Bug of Datadog Service Attribute with AWS S3

[shintaro202020]

Describe what happened: I'm using the log forwarder for cloudwatch logs (Lambda) and s3 object (WAF). I'd like to change the service attribute for each source. For the reason above, I set the different service AWS tag in cloudwatch logs and s3 object. However, service name is only applied with cloudwatch logs and the service name of the log record from the s3 object is waf

Describe what you expected: The service name of the log record from the s3 record should be service AWS tag which is set in S3 Bucket.
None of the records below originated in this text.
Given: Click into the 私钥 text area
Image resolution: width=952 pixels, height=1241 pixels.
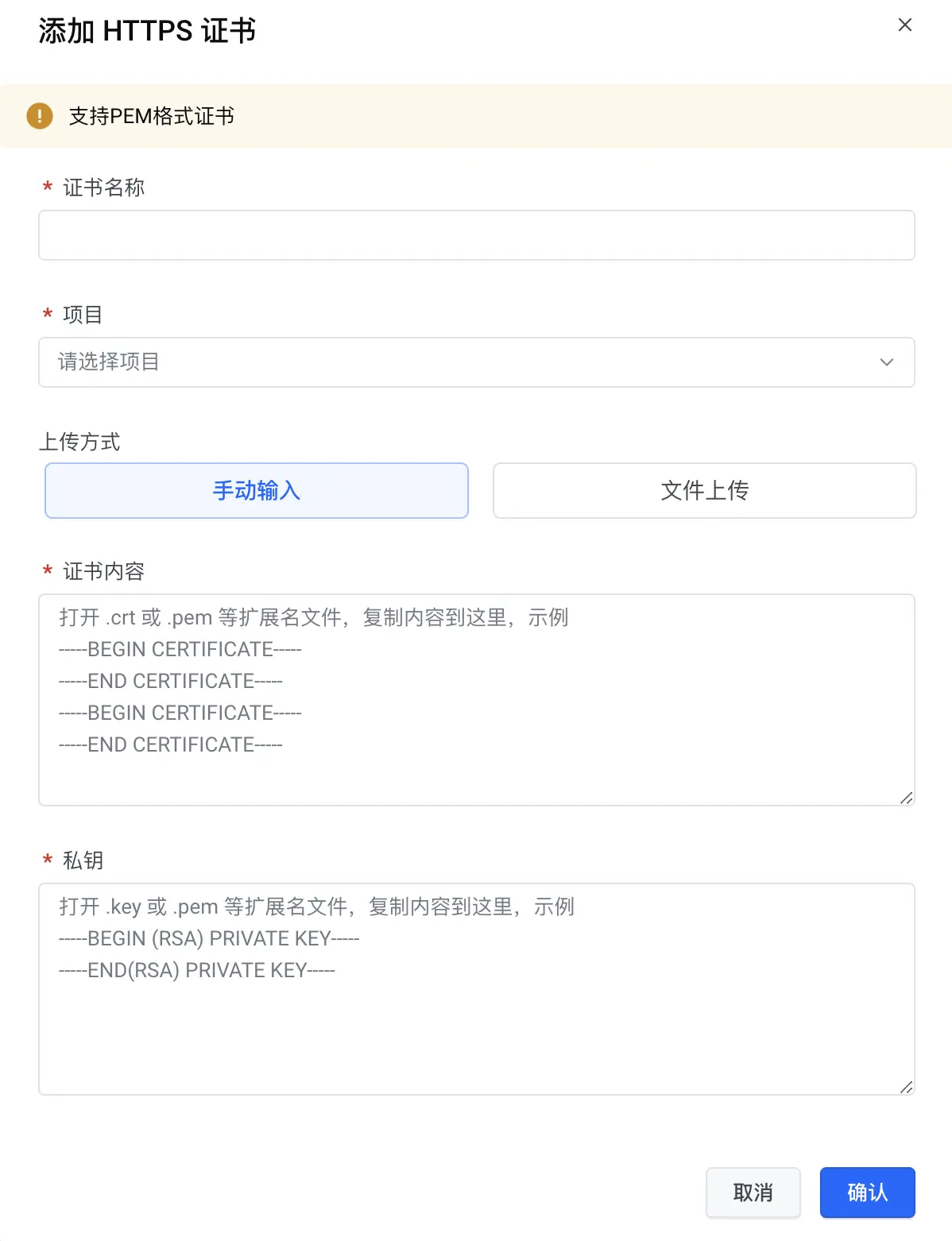Looking at the screenshot, I should pyautogui.click(x=477, y=989).
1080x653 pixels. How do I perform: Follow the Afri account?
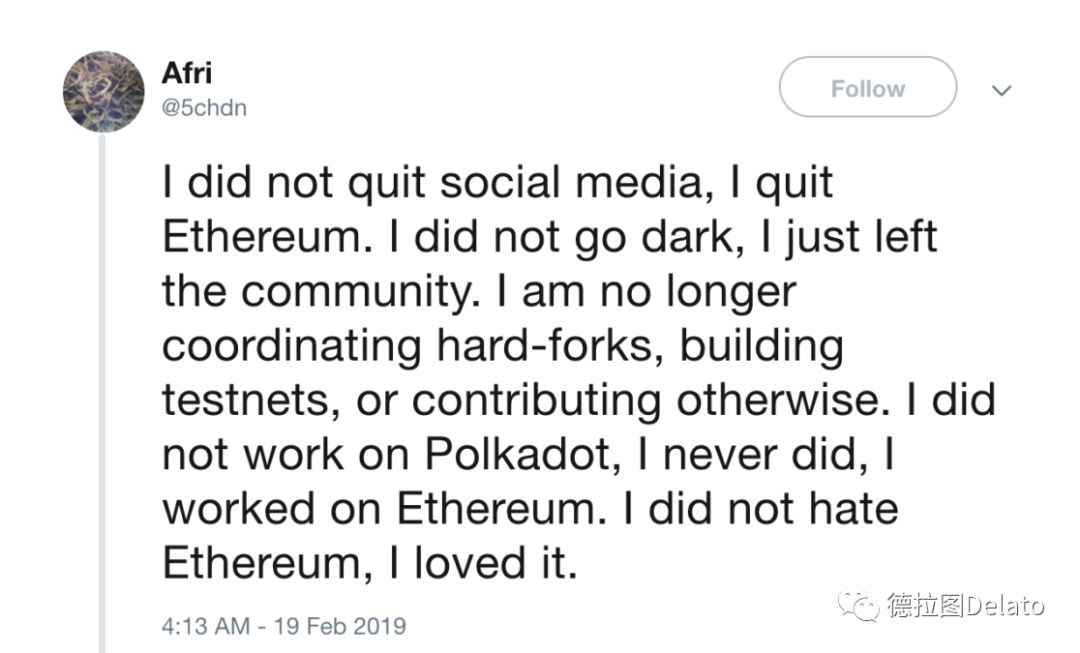[868, 87]
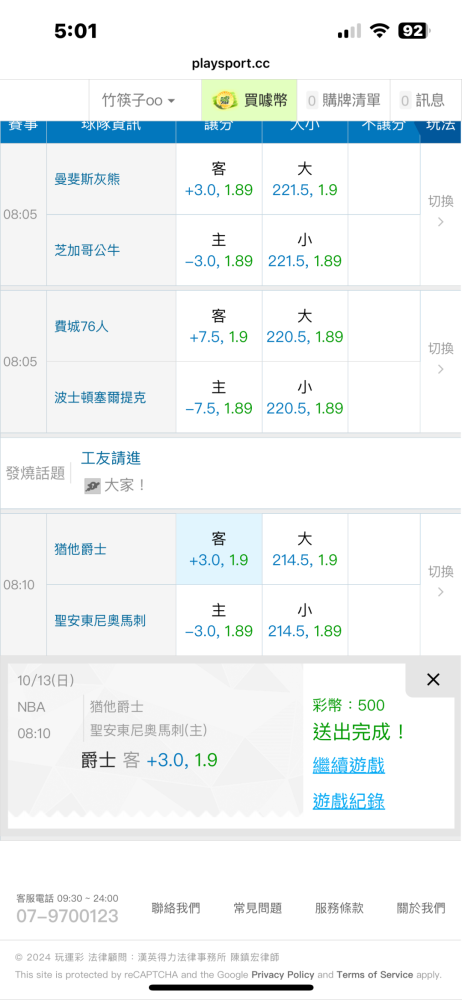Expand 切換 for Grizzlies vs Bulls game
Image resolution: width=462 pixels, height=1000 pixels.
click(440, 214)
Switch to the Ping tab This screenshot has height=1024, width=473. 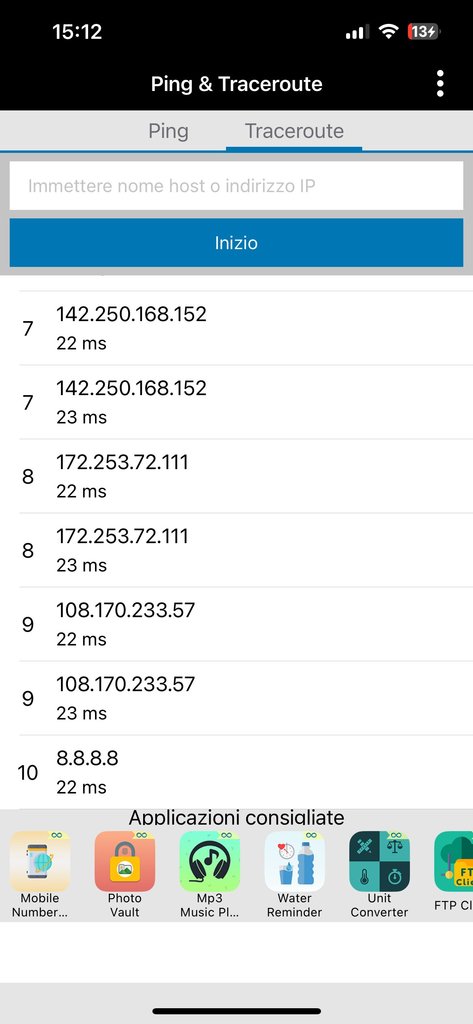[x=169, y=131]
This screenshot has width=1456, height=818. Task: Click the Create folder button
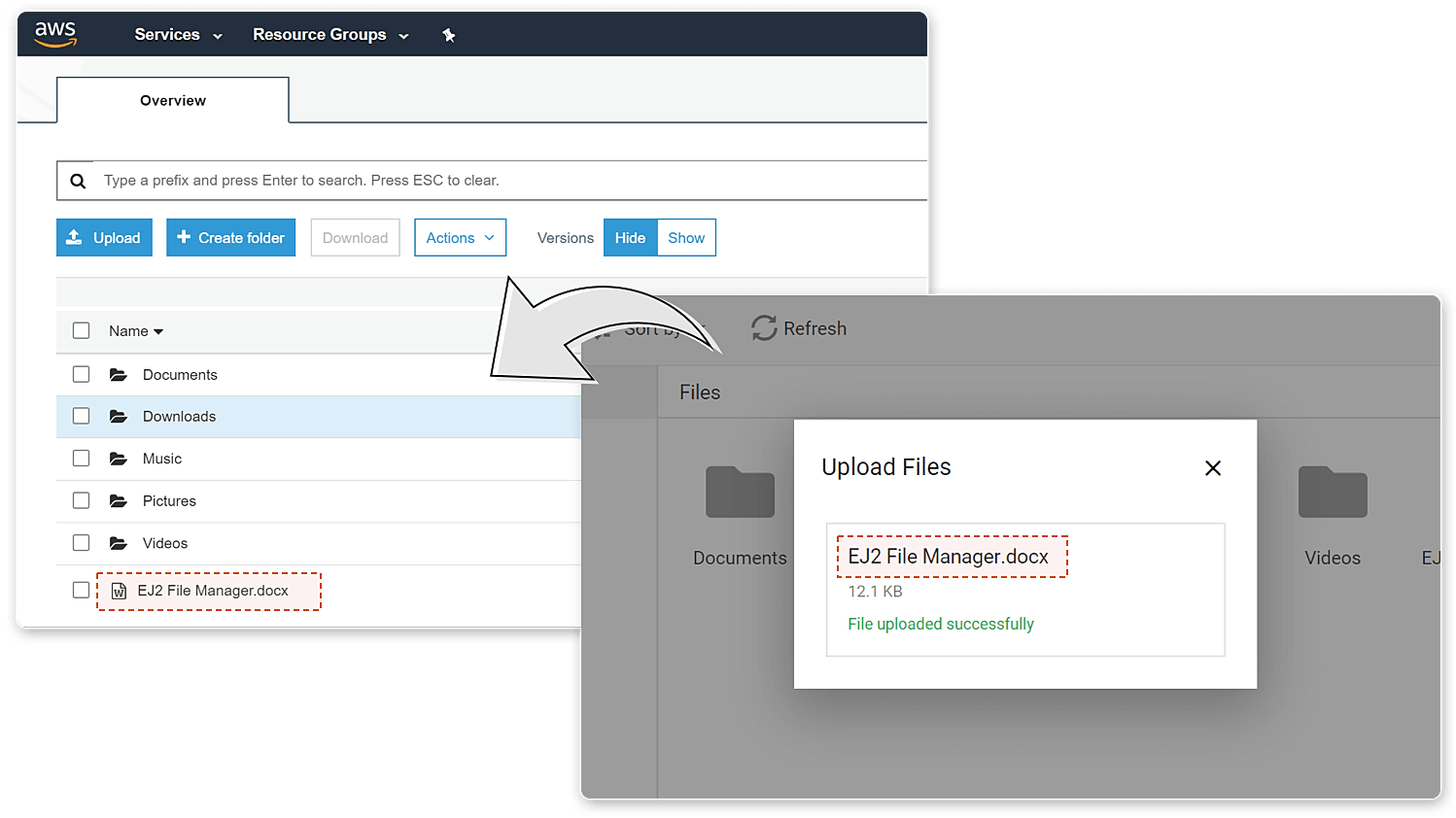(x=230, y=238)
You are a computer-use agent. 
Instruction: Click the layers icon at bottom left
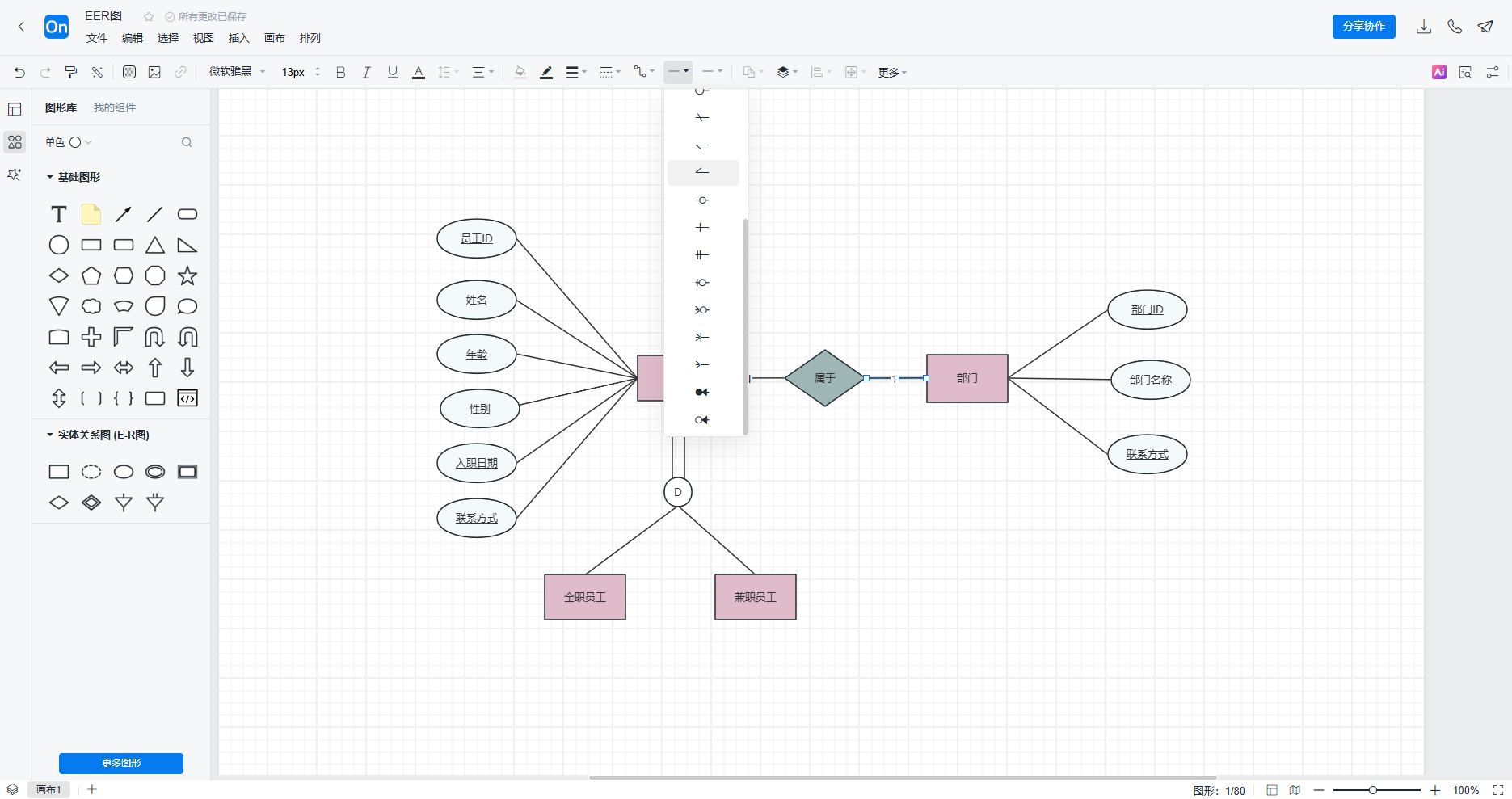[13, 789]
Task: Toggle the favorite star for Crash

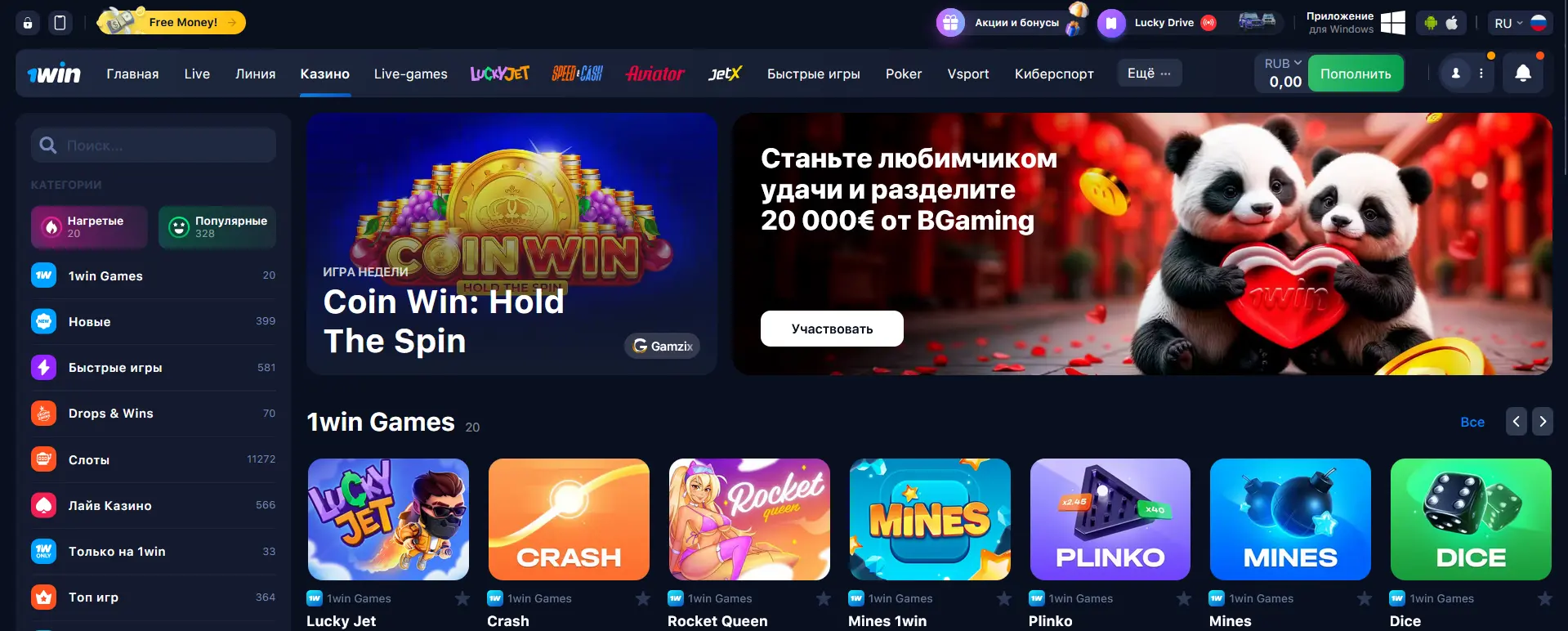Action: 643,599
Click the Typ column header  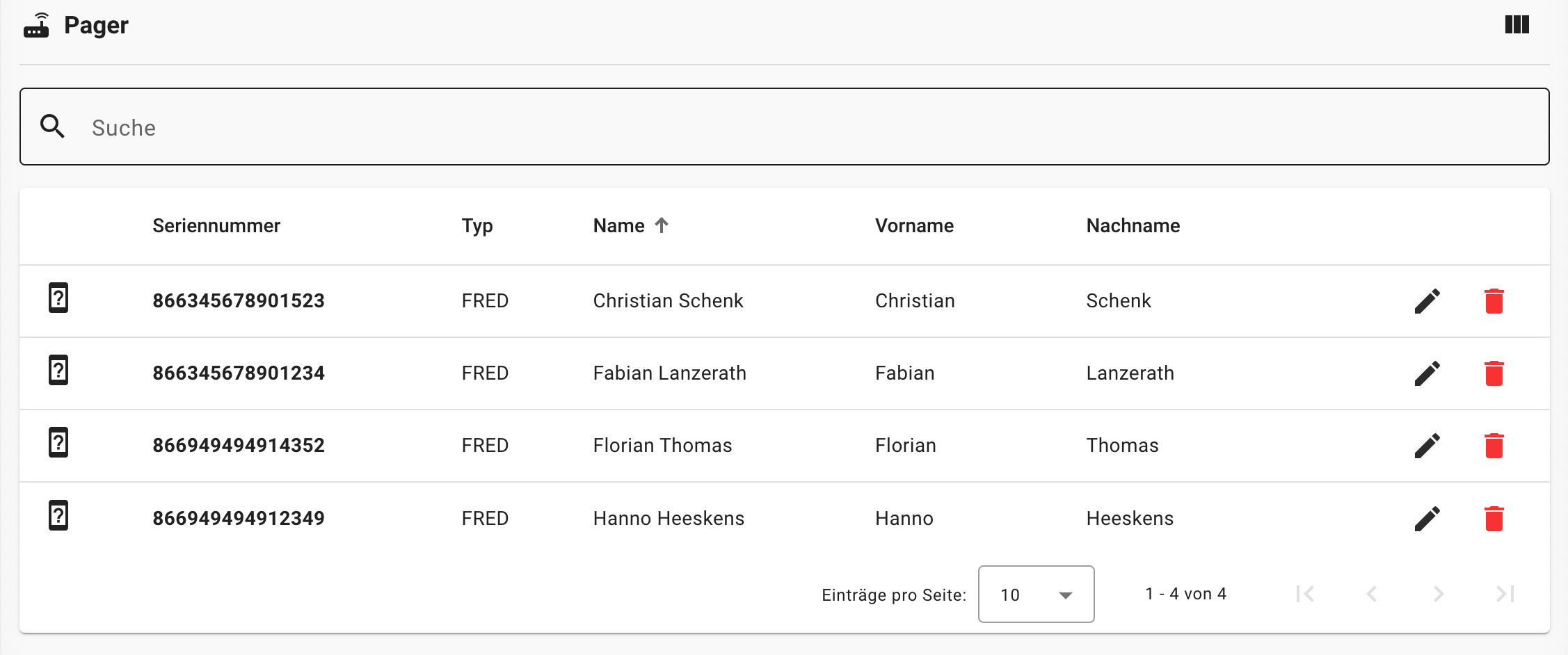click(x=477, y=226)
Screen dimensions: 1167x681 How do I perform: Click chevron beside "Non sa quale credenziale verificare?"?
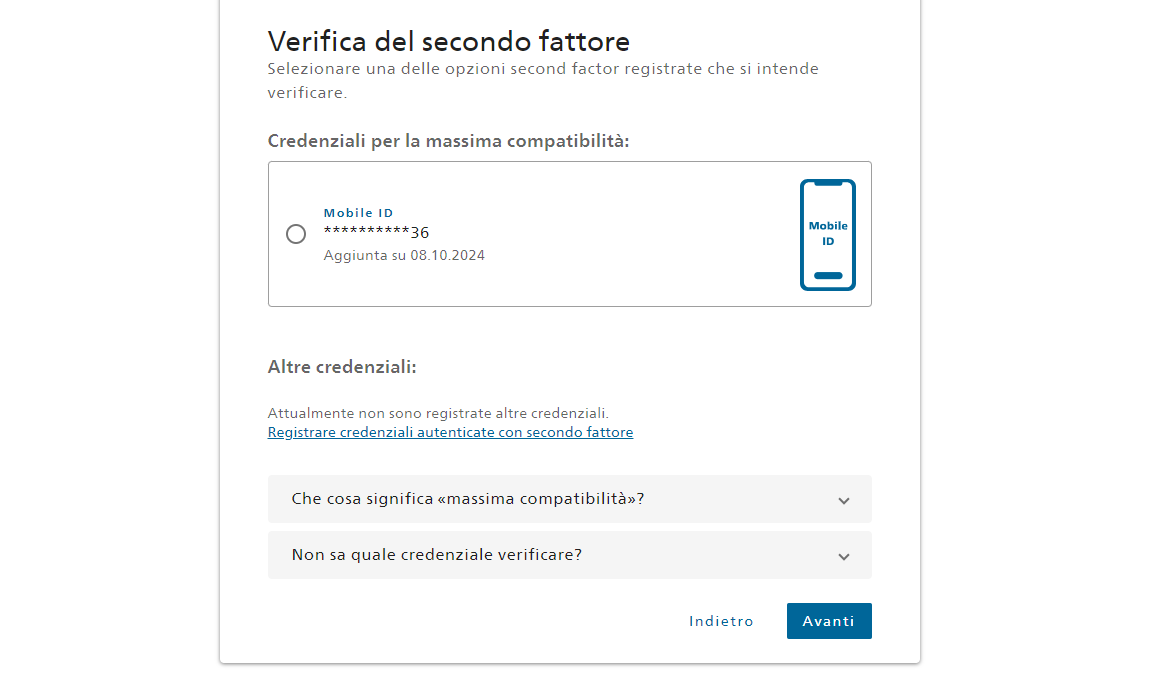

Steps to reproduce the issue:

1. Store the WAF traffic log with S3 bucket
2. Set the service AWS Tag in S3 bucket
3. Set the S3 bucket as a log forwarder lambda trigger

[HannesBBR]

I was looking into the same thing, and I noticed that determining the service is done in https://github.com/DataDog/datadog-serverless-functions/blob/master/aws/logs_monitoring/steps/handlers/s3_handler.py#L53 based on the metadata object, while the tags set on the S3 bucket are only added to the metadata object afterwards in https://github.com/DataDog/datadog-serverless-functions/blob/master/aws/logs_monitoring/steps/handlers/s3_handler.py#L55, which would explain why these tags are ignored for determining the service attribute.

So I believe running self._add_s3_tags_from_cache() before add_service_tag(self.metadata) should solve that (didn't test this yet though).

[HannesBBR]

Created https://github.com/DataDog/datadog-serverless-functions/pull/806 which I think should fix this. I tested this in our stack and now the service attribute on the logs gets correctly set to the value of the service tag on the S3 bucket.